Report Round-up: June 1, 2012
June 01, 2012 06:43 pm
It’s Friday, which means it’s time for another Report Round-up! Here are some of the reports that caught our eye this week. Are there any we missed? Let us know in the comments!
Measuring Teacher Effectiveness: A Look “Under the Hood” of Teacher Evaluation in 10 Sites – ConnCan, 50Can, and Public Impact
This report highlights 10 of the most talked-about teacher evaluation systems nationally: Delaware; Rhode Island; Tennessee; Hillsborough County, FL; Houston, TX; New Haven, CT; Pittsburgh, PA; Washington, DC; Achievement First (a charter management organization, or CMO); and the Relay Graduate School of Education in New York City. The report contains a brief, cross-site analysis, 10 detailed profiles, and an appendix of documents that were used to build the evaluation systems.

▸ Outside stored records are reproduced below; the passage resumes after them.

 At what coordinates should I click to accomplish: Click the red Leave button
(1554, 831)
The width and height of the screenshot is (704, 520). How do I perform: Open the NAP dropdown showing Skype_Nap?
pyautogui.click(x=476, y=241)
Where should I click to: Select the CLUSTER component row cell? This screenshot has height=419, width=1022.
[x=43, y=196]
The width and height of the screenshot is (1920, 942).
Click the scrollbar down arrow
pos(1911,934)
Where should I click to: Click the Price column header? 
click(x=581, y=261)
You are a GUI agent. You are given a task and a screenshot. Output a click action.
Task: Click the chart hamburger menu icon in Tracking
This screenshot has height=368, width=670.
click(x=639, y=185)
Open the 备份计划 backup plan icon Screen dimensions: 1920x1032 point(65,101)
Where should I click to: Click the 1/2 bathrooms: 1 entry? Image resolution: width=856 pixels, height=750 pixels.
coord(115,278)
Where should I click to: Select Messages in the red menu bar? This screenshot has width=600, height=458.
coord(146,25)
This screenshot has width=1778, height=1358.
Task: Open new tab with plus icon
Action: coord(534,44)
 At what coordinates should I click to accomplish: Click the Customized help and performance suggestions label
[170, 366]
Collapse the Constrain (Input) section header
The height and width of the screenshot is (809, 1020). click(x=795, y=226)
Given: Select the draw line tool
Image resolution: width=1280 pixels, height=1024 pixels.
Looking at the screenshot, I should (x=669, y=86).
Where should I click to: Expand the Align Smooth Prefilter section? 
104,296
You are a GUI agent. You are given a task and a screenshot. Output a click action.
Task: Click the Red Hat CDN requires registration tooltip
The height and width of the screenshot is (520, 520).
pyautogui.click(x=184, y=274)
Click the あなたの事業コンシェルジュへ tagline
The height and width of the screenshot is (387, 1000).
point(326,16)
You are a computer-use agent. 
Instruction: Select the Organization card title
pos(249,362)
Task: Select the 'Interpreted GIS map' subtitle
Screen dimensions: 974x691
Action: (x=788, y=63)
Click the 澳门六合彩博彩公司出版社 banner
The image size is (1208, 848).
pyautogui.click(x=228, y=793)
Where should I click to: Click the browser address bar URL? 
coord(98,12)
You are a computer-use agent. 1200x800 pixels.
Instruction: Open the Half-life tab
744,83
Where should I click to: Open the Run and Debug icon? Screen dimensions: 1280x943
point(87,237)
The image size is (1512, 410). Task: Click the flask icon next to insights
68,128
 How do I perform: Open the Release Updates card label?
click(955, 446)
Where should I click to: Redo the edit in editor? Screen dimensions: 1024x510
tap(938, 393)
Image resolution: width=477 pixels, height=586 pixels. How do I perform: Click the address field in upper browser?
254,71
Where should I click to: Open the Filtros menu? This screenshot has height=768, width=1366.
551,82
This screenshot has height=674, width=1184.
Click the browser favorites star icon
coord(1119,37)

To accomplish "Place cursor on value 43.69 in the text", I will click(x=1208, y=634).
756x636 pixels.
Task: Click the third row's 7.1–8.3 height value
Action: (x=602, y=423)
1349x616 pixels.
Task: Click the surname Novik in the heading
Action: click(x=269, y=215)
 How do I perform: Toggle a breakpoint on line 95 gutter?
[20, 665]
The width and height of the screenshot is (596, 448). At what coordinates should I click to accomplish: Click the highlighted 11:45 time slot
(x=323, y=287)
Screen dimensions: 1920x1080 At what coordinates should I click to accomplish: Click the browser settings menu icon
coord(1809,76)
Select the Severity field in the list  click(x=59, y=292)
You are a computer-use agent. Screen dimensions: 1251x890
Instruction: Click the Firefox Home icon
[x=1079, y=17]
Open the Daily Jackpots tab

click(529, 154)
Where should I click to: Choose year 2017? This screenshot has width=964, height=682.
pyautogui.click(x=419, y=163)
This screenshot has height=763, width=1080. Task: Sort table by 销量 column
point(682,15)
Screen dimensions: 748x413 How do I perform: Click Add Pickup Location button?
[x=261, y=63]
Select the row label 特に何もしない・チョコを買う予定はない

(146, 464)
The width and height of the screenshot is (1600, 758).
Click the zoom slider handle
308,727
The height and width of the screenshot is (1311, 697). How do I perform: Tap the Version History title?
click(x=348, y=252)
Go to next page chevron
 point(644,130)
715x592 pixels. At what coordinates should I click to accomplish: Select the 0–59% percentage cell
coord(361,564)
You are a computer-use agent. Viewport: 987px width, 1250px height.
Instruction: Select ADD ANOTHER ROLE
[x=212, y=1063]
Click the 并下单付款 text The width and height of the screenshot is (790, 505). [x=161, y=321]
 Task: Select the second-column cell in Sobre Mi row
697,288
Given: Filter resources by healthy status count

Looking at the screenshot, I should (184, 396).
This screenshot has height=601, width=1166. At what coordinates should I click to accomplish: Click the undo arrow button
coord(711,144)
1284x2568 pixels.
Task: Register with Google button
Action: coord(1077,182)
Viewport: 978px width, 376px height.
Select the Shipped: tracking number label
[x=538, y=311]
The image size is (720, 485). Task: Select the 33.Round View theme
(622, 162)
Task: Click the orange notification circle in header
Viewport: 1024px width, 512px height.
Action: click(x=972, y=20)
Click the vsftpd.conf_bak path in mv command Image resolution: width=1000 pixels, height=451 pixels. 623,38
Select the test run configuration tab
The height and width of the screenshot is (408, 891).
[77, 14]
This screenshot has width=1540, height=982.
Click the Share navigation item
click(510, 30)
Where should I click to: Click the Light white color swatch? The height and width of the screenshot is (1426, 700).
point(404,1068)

Putting a Price Tag on the Common Core: How Much Will Smart Implementation Cost? – The Thomas B. Fordham Institute
“The Common Core State Standards (CCSS) for English language arts and mathematics represent a sea change in standards-based reform and their implementation is the movement’s next—and greatest—challenge. Yet, while most states have now set forth implementation plans, these tomes seldom address the crucial matter of cost. Putting a Price Tag on the Common Core: How Much Will Smart Implementation Cost? estimates the implementation cost for each of the forty-five states (and the District of Columbia) that have adopted the Common Core State Standards and shows that costs naturally depend on how states approach implementation. Authors Patrick J. Murphy of the University of San Francisco and Elliot Regenstein of EducationCounsel LLC illustrate this with three models.”
NMC Horizon Project Preview 2012 K-12 Edition – The New Media Consortium
This report examines some digital technology techniques and strategies and separates them by how long it would take schools and education systems to adopt them. Topics like mobile apps, personalized learning environments, and natural user interfaces are all considered.